Those days won’t have erased from your memory when you had to walk in-person to the nearest branch of your bank to access desired financial services. Weren’t they time-consuming and full of struggles?
Around a decade or a little more, traditional banking services were limited to their premises or certain locations only, and certainly those were offering painful experiences even if someone had to access personal banking details. Do you remember when updates in your passbook was only possible by visiting a branch, else you can’t archive your expense management? Similarly, withdrawing money was only possible when you visit your bank and meet the executive after standing several hours in the queue.
Certainly, at that time financial services landscape was incompetent, inconvenient, and full of miseries, but uncontrollable for consumers too. Customers had to spend endless hours in accomplishing their financial objectives. Bank representatives were not so welcoming inside the premise, and delivery of banking services to every single door used to look beyond imagination. Even after banking got digitalized, there was partial comfort to consumers as they had to visit banking premises at least occasionally.
This was a time when banking-as-a-service (BaaS) evolved to ensure consumers access banking services at their places and in their comfort zone. It enabled consumers to enjoy banking capabilities through extended hands. Meanwhile learning about BaaS in a more explanatory way would allow you to understand its types and uses convincingly.
What is Banking-as-a-Service?
Banking-as-a-Service, also called white-label banking is a system in which non-banking or non-financial institutions can embed financial services into their products. This definition would become easy to understand with a little more elaboration through this example- you may have seen companies that are not banks but offer payment services or loans to consumers by embedding digital banking into their systems. These companies are called BaaS providers, though banks can themselves create such platforms or work along with third-party financial services providers offering BaaS solutions.
Diving deep in the BaaS world, here are some more examples that are ready to teach you to a greater extent about it-
In some cases, BaaS acts as a backbone for financial app development. Betterment, a popular investing app is such banking-as-a-Service product.
Delivery of remittance is a great help to poor countries as it acts as a major source of income for them. The development of remittance software is a classic example of BaaS as banks become able to render their services with their partner financial institutions without any obligations.
Similarly, mortgage and money lending are two essential services in banking, and often collaborate with third-party financial institutions to reach a broader audience base.

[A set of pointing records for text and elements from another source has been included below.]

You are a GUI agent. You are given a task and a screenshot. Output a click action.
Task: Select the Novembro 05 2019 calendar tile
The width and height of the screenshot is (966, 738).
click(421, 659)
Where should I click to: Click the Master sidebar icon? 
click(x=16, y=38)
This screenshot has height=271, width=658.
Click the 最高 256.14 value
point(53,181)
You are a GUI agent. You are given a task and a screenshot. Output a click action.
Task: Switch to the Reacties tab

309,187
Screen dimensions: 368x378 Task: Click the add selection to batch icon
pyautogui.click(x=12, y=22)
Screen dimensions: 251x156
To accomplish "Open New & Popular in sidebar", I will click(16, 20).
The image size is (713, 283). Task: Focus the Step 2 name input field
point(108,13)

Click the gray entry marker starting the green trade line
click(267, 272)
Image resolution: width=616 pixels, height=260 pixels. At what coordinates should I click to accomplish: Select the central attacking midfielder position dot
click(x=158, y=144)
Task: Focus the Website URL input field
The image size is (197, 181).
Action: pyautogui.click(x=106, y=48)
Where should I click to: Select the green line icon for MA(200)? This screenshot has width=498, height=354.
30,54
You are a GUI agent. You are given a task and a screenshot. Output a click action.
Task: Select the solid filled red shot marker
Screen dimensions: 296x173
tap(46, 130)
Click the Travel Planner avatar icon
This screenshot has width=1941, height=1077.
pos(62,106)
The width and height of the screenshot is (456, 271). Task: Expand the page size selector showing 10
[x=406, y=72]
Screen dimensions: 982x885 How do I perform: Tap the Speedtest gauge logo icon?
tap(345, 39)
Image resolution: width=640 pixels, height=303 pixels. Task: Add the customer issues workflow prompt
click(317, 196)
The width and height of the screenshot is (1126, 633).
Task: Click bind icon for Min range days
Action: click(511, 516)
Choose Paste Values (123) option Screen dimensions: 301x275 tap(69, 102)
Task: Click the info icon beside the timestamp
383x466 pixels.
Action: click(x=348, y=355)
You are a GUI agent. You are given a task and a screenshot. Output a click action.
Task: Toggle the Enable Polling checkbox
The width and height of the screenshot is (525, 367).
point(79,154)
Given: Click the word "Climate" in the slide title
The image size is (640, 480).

Banking-as-a-Service enables the development of mortgage software and money lending apps.
All these services are implemented by a third party and provided and supported by a bank. Banking as a Service adding more wings to the existing digital financial services and allowing licensed banks to expand their customer base. The association of third party and banking organizations will surely bring more new useful services to make banking capabilities more enjoyable for customers. The disruption in the financial services sector will come to an end, and transparency & reach to banking capabilities will increase on the go.